De bus rijdt verder langs het blauwe meer, de parel van Armenië, en tevens het op een na grootste bergmeer van de wereld. Vroeger lag het zoetwatermeer hoger maar de Sovjets hebben het kapot geïrrigeerd, waardoor het waterpeil kritiek is gedaald. Bij de lunch in Chkalovska drinken we duindoornsap, geneeskrachtig en een karakteristieke smaak. Aan de oever van het meer spot ik een hopvogel. De stad Sevan zelf maakt met haar homogene blokken een mistroostige indruk. De Sovjetsfeer blijft hier hardnekkig hangen. Op een schiereiland prijkt het Sevanklooster. In de aanzet van een onweer klimmen de moedigsten - of de dwaasten - onder ons naar de top van de kloosterheuvel. De ijskoude wind snijdt ons aan flarden. Twee fraaie kerken zijn versierd met uiterst gedetailleerde chatsjkars en andere orthodoxe ornamenten. De regen klettert naar beneden en ik vlucht de heuvel af, ga schuilen in een nostalgisch barretje met een halve liter Dilidzjanbier.

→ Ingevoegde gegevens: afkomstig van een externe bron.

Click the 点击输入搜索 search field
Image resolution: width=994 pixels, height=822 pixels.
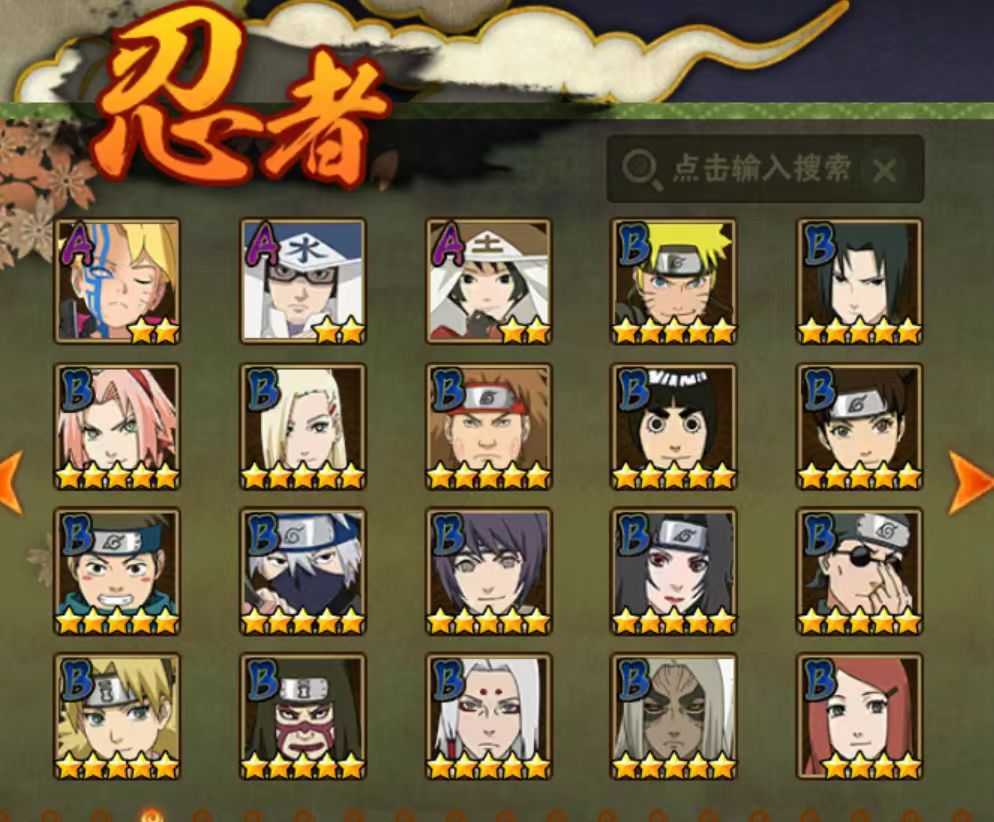[x=765, y=169]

Dat is trouwens ineens onze volgende bestemming. De bus navigeert ons door de storm en we bereiken de stad Dilidzjan, net als Jermoek een kuuroord in Sovjettijden. Het ligt in Tavoesj, een streek die als dag en nacht verschilt met van Gegharkunik, maar in dit rotweer is daar weinig van te merken. We bereiken de stad door een moderne tunnel, de langste van het land, dwars door de Sevanpas. Het is even wat grimmig, met een haast pikzwarte lucht en een moeilijke helling, maar wanneer we het hotel bereiken, klaart het nog net voor de schemering weer op. Dili Town is een luxehotel met restaurant, spa en karaoke, en kijkt uit over besneeuwde bergtoppen. In het restaurant zorgt de Armeense popband Quattro voor een stevig feestje. Met een cognac in de hand veroveren we de dansvloer.

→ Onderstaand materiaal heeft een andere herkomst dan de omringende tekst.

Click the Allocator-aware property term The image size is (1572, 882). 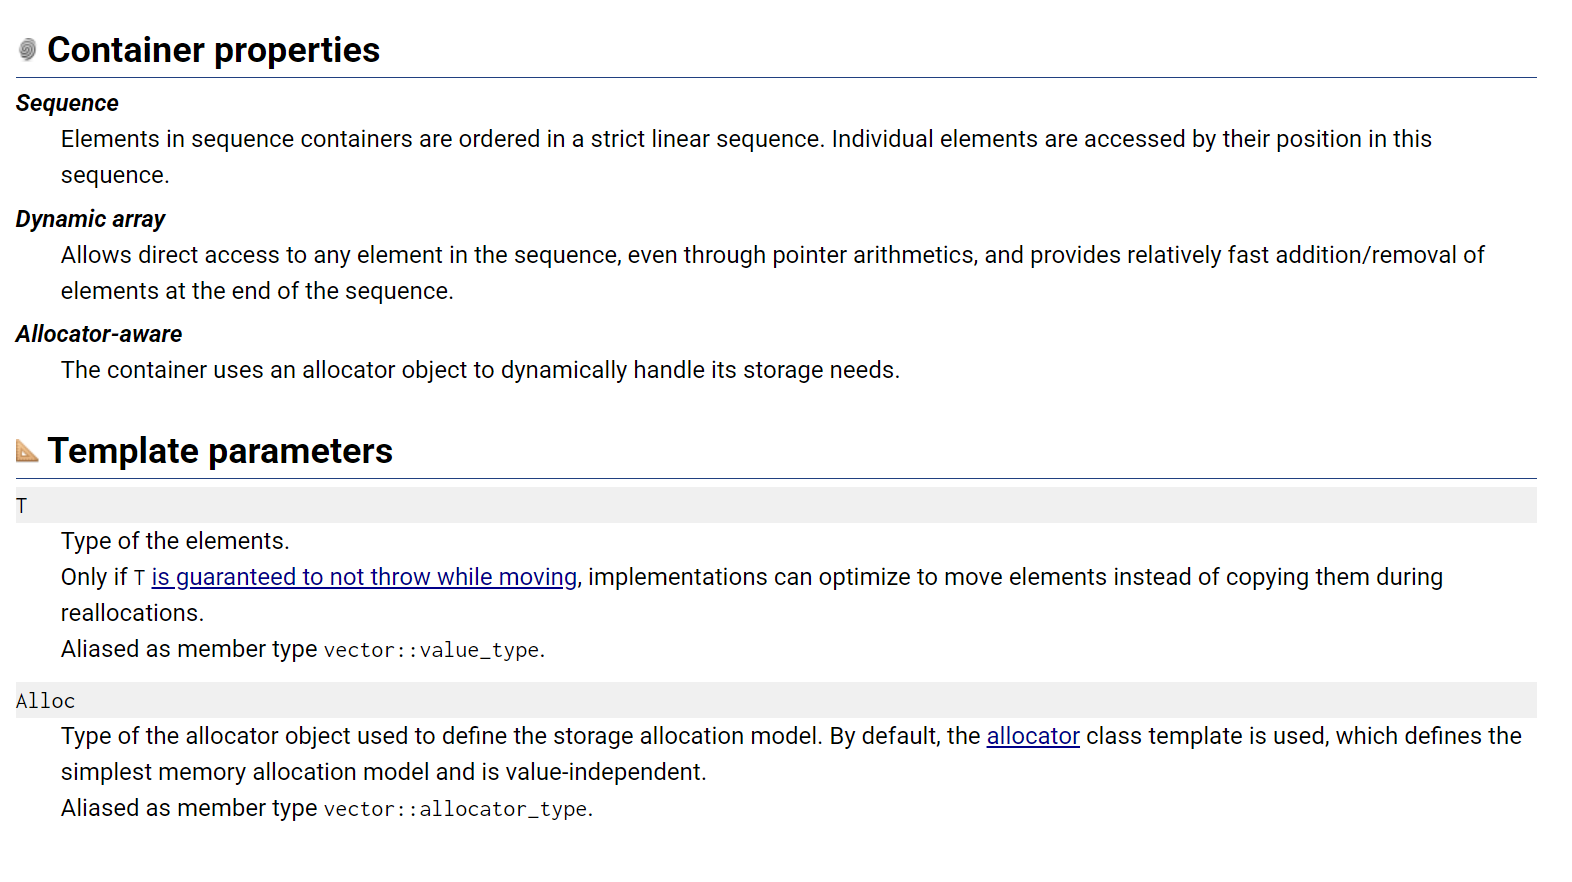pyautogui.click(x=99, y=334)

Hoog in de bergen is de eerste sneeuw gevallen. Het zomerse Jerevan ligt niet ver weg maar hier in de bergen rillen we in de ochtendkou. Vandaag verkennen we de provincie Tavoesj en het natuurschoon rond Dilidzjan, ook bekend als 'Armeens Zwitserland'. In de bossen zitten enkele interessante kloostercomplexen uit de middeleeuwen. Zo werd Haghartsin in de 12e eeuw voltooid. We bewonderen de chatsjkars en de ingenieuze architectuur van de refter. Een Madonna met Kind vertoont Aziatische gelaatstrekken. Het klooster ligt aan de onafgewerkte structuur van wat een kabelbaan moest worden. De gebouwen liggen mistroostig en onvoldaan in het woud. We rijden naar ons tweede klooster van vandaag, in Gosh, waar we de uitzonderlijke architectuur bekijken. Hier en daar herkennen we islamitische elementen in de kerken. Er hoorde ook een universiteit bij het klooster, waar al wandelend werd geleerd. Ook de toren van de voormalige bibliotheek is interessant. Hier verbrandden de Mongolen duizenden Armeense manuscripten. Onder kleurrijke tapijten verkopen stokoude vrouwtjes kruidenthee. 
Ergens halverwege beide kloosters ligt het piepkleine Pazmeer, ideaal voor een late lunch. Prachtige regenboog op de terugweg naar Dilidzjan. In een 19e-eeuwse straat bezoeken we enkele werkplaatsen voor hout en keramiek. De stad bevat ook nog enkele opmerkelijke Sovjetmonumenten. In het hotel duiken we in de spa en tot slot in de bar. Met cocktails en cognac in de hand kijken we hoe een Armeense familie helemaal losgaat op de opzwepende muziek die de dj op ons afvuurt, al doen Shakira en Stromae het ook niet slecht.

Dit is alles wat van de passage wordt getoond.